In seguito al successo di ”Ferdinando” e di ”Desidera”, la stagione al Piccolo Bellini prosegue il suo corso con uno spettacolo di Leviedelfool: ”Made in China (postcards from Van Gogh)”, in scena dal 4 al 9 dicembre. La regia e la drammaturgia sono curate da Simone Perinelli, il quale svolge anche il ruolo di protagonista insieme a Claudia Marsicano, presentando così, per la prima volta a Napoli, uno spettacolo dal singolare contrasto tra ”arte” ed ”attualità”.

Lo spettacolo si apre con uno scenario piuttosto semplice. Pochi oggetti di scena e l’entrata di una donna a gettare le basi di quel che in seguito saranno quattro intensi flussi di coscienza che, nelle loro piccole e sottili sfumature, corrispondono a quattro celeberrimi quadri di Vincent Van Gogh: “Autoritratto con orecchio bendato”, “La sedia vuota”, “La notte stellata”, “La camera di Vincent ad Arles”. «Ogni cosa che fai è un autoritratto», è così inizia il primo monologo in cui Perinelli ripercorre quelli che sono i piccoli gesti della vita quotidiana di ognuno di noi, come autoritratti e come se a ogni cosa che facciamo, anche quella più banale, corrispondano piccoli pezzi del nostro essere.

Lo spettacolo prosegue con una suddivisione in varie parti di un’abitazione, come se queste fossero rispettivamente delle parti della nostra vita, per proseguire con un monologo che metta in evidenza quelle che sono le pause in ogni momento dell’ esistenza umana, collegandole singolarmente alle nostre emozioni. La rappresentazione non fa riferimento solo ai dipinti di Van Gogh, ma anche a quel che è l’intenso scambio di lettere che Vincent ha avuto con suo fratello Theo, con la sorella Wilhelmina e con Émile Bernard, e si conclude con una scena finale che riassume in tutto e per tutto il messaggio dello spettacolo: la morte di Van Gogh come la morte della nostra generazione.

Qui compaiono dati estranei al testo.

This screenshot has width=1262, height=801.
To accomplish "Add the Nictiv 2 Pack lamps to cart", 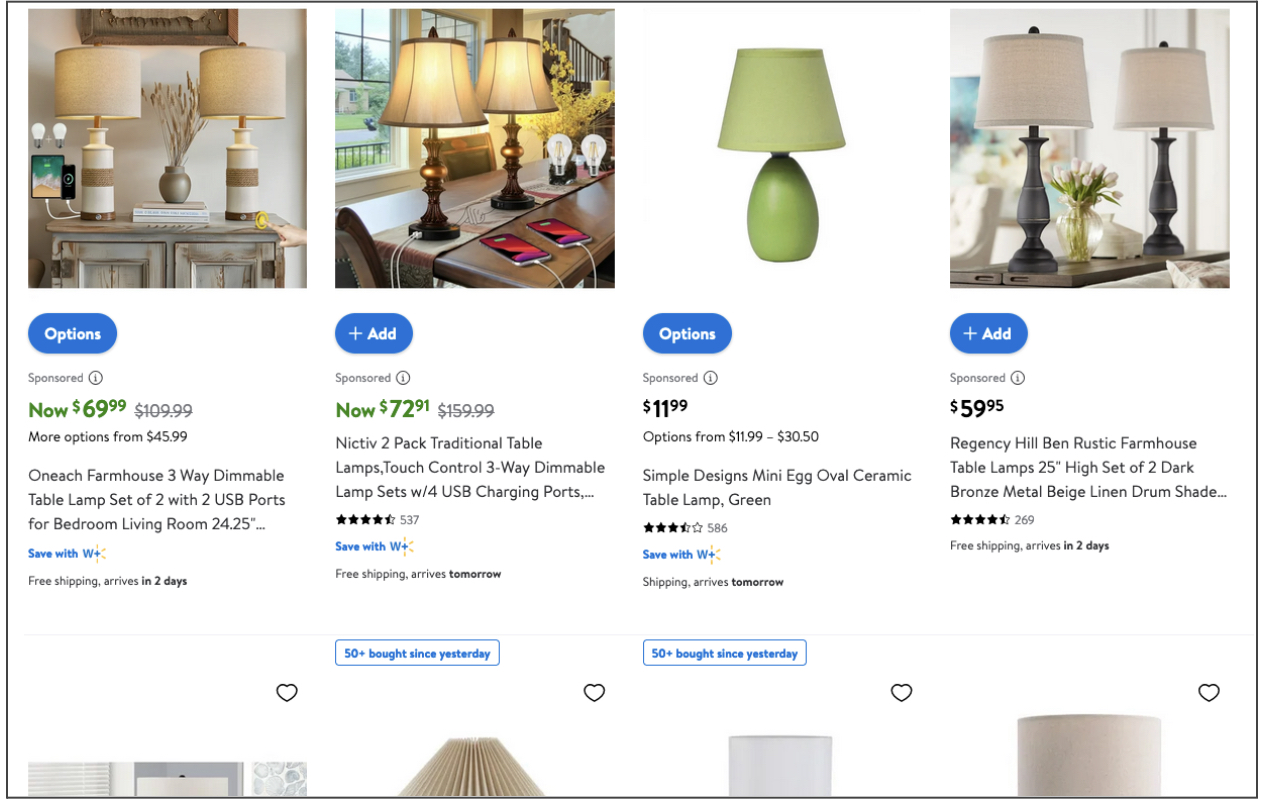I will click(374, 334).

Un’umanità contagiata dalla futilità e dalla commercialità. Da questo messaggio nasce il riferimento al nome dello spettacolo, che porta in scena, con riferimenti singolari e grazie all’arte, la differenza ed i contrasti della società moderna. La drammaturgia è curata nei minimi dettagli dal regista che con i suoi monologhi così intensi e profondi tende a sottolineare tutti i vuoti che sono presenti nell’animo delle persone, provando a creare un ponte tra loro e lo stato d’animo dell’artista. Il testo tende a marcare quelli che sono i confini dell’essere umano così vuoto e che cerca, come per disperazione, conforto nella superficialità di oggetti contemporanei e materiali, cose di poco valore del tutto sopravvalutate. Ogni spettatore può ritrovarsi a confrontarsi con una fastidiosa emozione: la costante sensazione di non essere abbastanza, una plausibile paura che cerca in ogni modo si cerca di allontanare. Un po’ come Vincent in quelle che sono le sue lettere a Theo o in quello che è il suo senso di perdizione davanti alla notte stellata. Il risultato finale dello spettacolo appare molto chiaro al pubblico che riesce a spogliarsi delle proprie paure e vincoli mentali, immergendosi in quelli che sono circa 70 minuti di pura ed intima riflessione.